(Stored items)
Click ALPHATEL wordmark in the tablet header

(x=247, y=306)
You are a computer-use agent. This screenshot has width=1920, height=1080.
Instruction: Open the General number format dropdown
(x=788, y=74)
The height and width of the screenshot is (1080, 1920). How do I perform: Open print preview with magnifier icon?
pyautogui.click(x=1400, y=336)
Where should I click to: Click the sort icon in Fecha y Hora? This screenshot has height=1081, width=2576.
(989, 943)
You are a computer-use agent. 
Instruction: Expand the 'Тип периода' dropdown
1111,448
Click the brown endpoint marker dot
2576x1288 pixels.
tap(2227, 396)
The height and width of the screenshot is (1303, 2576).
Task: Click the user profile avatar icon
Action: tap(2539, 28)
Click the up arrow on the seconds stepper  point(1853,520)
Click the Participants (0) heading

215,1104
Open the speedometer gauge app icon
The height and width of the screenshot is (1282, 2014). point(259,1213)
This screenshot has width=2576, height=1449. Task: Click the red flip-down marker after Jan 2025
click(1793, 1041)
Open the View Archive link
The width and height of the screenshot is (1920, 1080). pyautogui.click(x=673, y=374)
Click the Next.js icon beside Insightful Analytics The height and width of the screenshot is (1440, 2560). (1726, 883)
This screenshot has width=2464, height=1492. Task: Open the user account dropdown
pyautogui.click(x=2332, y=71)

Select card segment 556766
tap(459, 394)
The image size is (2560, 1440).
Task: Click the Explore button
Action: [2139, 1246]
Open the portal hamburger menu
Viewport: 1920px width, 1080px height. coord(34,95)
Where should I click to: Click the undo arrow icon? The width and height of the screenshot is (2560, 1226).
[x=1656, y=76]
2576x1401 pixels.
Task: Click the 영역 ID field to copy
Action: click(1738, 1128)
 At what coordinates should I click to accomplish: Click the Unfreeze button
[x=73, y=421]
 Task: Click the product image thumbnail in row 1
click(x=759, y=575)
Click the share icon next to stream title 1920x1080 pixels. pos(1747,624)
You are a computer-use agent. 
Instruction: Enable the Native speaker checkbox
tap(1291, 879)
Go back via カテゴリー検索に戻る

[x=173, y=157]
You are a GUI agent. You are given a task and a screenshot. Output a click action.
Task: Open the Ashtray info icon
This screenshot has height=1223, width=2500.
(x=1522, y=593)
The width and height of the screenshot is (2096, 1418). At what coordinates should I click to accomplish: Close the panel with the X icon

§ Your goal: Repeat the data in full. Alter nothing.

§ Output:
Click ALPHATEL wordmark in the tablet header

(x=247, y=306)
You are a computer-use agent. This screenshot has width=1920, height=1080.
Instruction: Open the General number format dropdown
(x=788, y=74)
The height and width of the screenshot is (1080, 1920). How do I perform: Open print preview with magnifier icon?
pyautogui.click(x=1400, y=336)
Where should I click to: Click the sort icon in Fecha y Hora? This screenshot has height=1081, width=2576.
(989, 943)
You are a computer-use agent. 
Instruction: Expand the 'Тип периода' dropdown
1111,448
Click the brown endpoint marker dot
2576x1288 pixels.
tap(2227, 396)
The height and width of the screenshot is (1303, 2576).
Task: Click the user profile avatar icon
Action: tap(2539, 28)
Click the up arrow on the seconds stepper  point(1853,520)
Click the Participants (0) heading

215,1104
Open the speedometer gauge app icon
The height and width of the screenshot is (1282, 2014). point(259,1213)
This screenshot has width=2576, height=1449. Task: Click the red flip-down marker after Jan 2025
click(1793, 1041)
Open the View Archive link
The width and height of the screenshot is (1920, 1080). pyautogui.click(x=673, y=374)
Click the Next.js icon beside Insightful Analytics The height and width of the screenshot is (1440, 2560). (1726, 883)
This screenshot has width=2464, height=1492. Task: Open the user account dropdown
pyautogui.click(x=2332, y=71)

Select card segment 556766
tap(459, 394)
The image size is (2560, 1440).
Task: Click the Explore button
Action: [2139, 1246]
Open the portal hamburger menu
Viewport: 1920px width, 1080px height. coord(34,95)
Where should I click to: Click the undo arrow icon? The width and height of the screenshot is (2560, 1226).
[x=1656, y=76]
2576x1401 pixels.
Task: Click the 영역 ID field to copy
Action: click(1738, 1128)
 At what coordinates should I click to accomplish: Click the Unfreeze button
[x=73, y=421]
 Task: Click the product image thumbnail in row 1
click(x=759, y=575)
Click the share icon next to stream title 1920x1080 pixels. pos(1747,624)
You are a computer-use agent. 
Instruction: Enable the Native speaker checkbox
tap(1291, 879)
Go back via カテゴリー検索に戻る

[x=173, y=157]
You are a GUI agent. You are given a task and a screenshot. Output a click action.
Task: Open the Ashtray info icon
This screenshot has height=1223, width=2500.
(x=1522, y=593)
The width and height of the screenshot is (2096, 1418). At what coordinates should I click to accomplish: Close the panel with the X icon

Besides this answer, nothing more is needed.